Assign parameters to nn.Module and have grad_fn track it

Patrick_Dallaire · December 1, 2019, 7:34pm

How can we assign an external tensor to the nn.Parameters of a network and keep the gradient flowing out of the network back to the external source of the parameters? The problem is that when assigning the tensor to the weights of a layer, I can’t find a way to make autograd see that the assignment to the weight is a slice from a larger tensor of parameters.

Create parameters

model = nn.Sequential( nn.Linear(1, 1) ).to(device)
theta = torch.tensor([[1.0,2.0]], requires_grad=True).to(device)

Select slice of theta to be assign as weight

w = torch.reshape(theta[0][0:1], model._modules[‘0’]._parameters[‘weight’].shape)

This returns a tensor with the right grad_fn:
tensor([[1.]], device=‘cuda:0’, grad_fn=< AsStridedBackward >)

Assignment with nn.Parameter does not work since I think there is clone() when constructing

model._modules[‘0’]._parameters[‘weight’] = nn.Parameter(w)

This returns a parameter with no grad_fn:
Parameter containing:
tensor([[1.]], device=‘cuda:0’, requires_grad=True)

Assignment with .data does not work either

model._modules[‘0’]._parameters[‘weight’].data = w

This returns a parameter with no grad_fn:
Parameter containing:
tensor([[1.]], device=‘cuda:0’, requires_grad=True)

I need to find a way to keep the Backward assignment when passing the new tensor into the Parameter

albanD · December 1, 2019, 11:21pm

Since you won’t learn weight anymore, you don’t need it to be a parameter anymore. So you can do the following

mod = model._modules['0']
del mod.weight
mod.weight = w

You need to be careful though to delete .weight before it is passed to the optimizer.
And to populate it with a Tensor of the right size after that before calling the forward.

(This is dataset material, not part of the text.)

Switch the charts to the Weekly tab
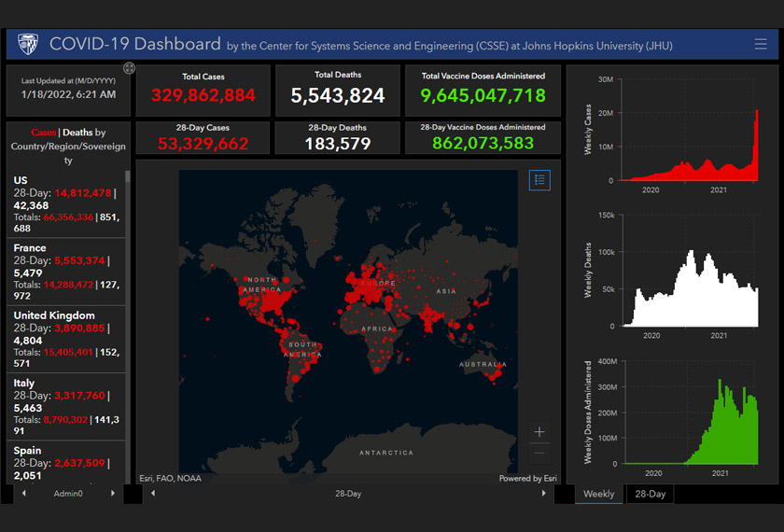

Patrick_Dallaire · December 2, 2019, 2:28am

This solution seems to work so far. The idea is to first remove all Parameters in the Module, and replace them by tensors under object attributes with the same name. Here is what I used:

def flip_parameters_to_tensors(module):
    attr = []
    while bool(module._parameters):
        attr.append( module._parameters.popitem() )
    setattr(module, 'registered_parameters_name', [])

    for i in attr:
        setattr(module, i[0], torch.zeros(i[1].shape,requires_grad=True))
        module.registered_parameters_name.append(i[0])

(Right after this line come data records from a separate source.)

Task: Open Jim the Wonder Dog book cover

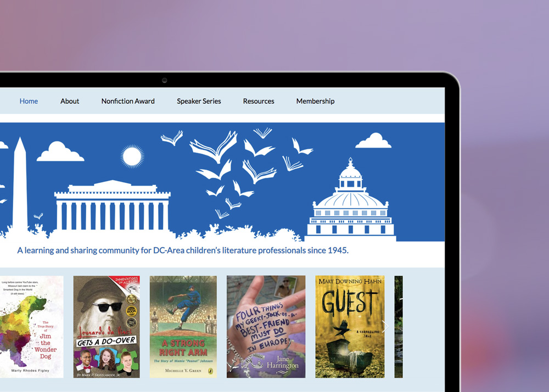Action: click(31, 327)
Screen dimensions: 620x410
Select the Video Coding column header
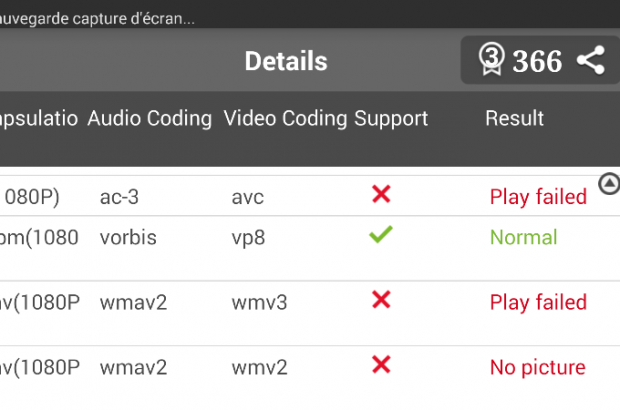pos(285,118)
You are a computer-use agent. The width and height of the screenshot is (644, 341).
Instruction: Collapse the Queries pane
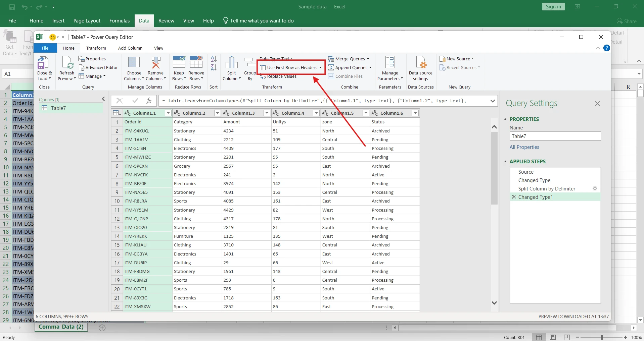pos(103,99)
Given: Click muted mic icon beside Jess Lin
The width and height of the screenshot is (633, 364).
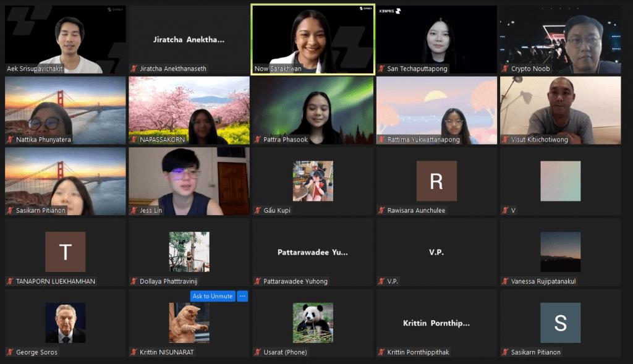Looking at the screenshot, I should 134,211.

    module_name = [k for k,v in module._modules.items()]

    for name in module_name:
        flip_parameters_to_tensors(module._modules[name])

Then, we can used the saved list of previously active attributes to assign the tensors:

def set_all_parameters(module, theta):
    count = 0  

    for name in module.registered_parameters_name:
        a = count
        b = a + getattr(module, name).numel()
        t = torch.reshape(theta[0,a:b], getattr(module, name).shape)
        setattr(module, name, t)

        count += getattr(module, name).numel()

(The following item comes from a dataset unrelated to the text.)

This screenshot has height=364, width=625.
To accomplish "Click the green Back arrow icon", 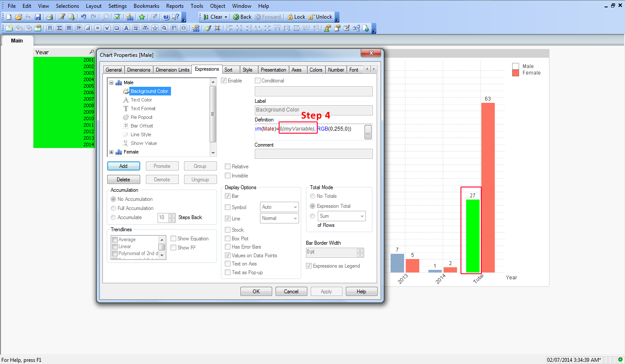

    module_name = [k for k,v in module._modules.items()]
    for name in module_name:
        count += set_all_parameters(module._modules[name], theta)
    return count

This way, the flattened vector is assigned to all tensors of the NN for evaluation. The backward() gets back to the parameter vector outside the NN.

Thanks

SimonW · December 2, 2019, 4:13am

Shameless self-promotion of this helper package of mine. https://github.com/SsnL/PyTorch-Reparam-Module

Basically it allows you to activate a network with arbitrary parameter, and minimal code change.